Teachers' self-reported pedagogical practices toward socially inhibited, hyperactive, and average children
Article first published online: 10 APR 2006
Copyright © 2006 Wiley Periodicals, Inc.
Psychology in the Schools
Volume 43, Issue 5, pages 635–651, May 2006
How to Cite
Thijs, J. T., Koomen, H. M.Y. and Van Der Leij, A. (2006), Teachers' self-reported pedagogical practices toward socially inhibited, hyperactive, and average children. Psychol.

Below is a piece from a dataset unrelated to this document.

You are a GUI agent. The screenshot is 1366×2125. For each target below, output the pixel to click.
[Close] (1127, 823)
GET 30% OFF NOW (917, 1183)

Schs., 43: 635–651. doi: 10.1002/pits.20171
- Issue published online: 10 APR 2006
- Article first published online: 10 APR 2006
- Netherlands Organization for Scientific Research. Grant Number: 41121203
This study examined teachers' self-reported pedagogical practices toward socially inhibited, hyperactive, and average kindergartners. A self-report instrument was developed and examined in three samples of kindergartners and their teachers. Principal components analyses were conducted in four datasets pertaining to 1 child per teacher. Two dimensions, Behavior Regulation and Socioemotional Support, emerged, which could be measured with internally consistent scales. Preliminary validity support was obtained for them. Multilevel comparisons revealed that teachers reported more behavior regulation for hyperactive versus inhibited and average children, more socioemotional support for inhibited versus hyperactive and average children, and more socioemotional support for hyperactive versus average children in two samples. Exploratory analyses of the other (i.e., random) sample of children yielded corresponding effects of hyperactivity on behavior regulation, and social inhibition on socioemotional support, but no effect of hyperactivity on socioemotional support. Results are discussed in terms of the saliency of behavior differences. © 2006 Wiley Periodicals, Inc. Psychol Schs 43: 635–651, 2006.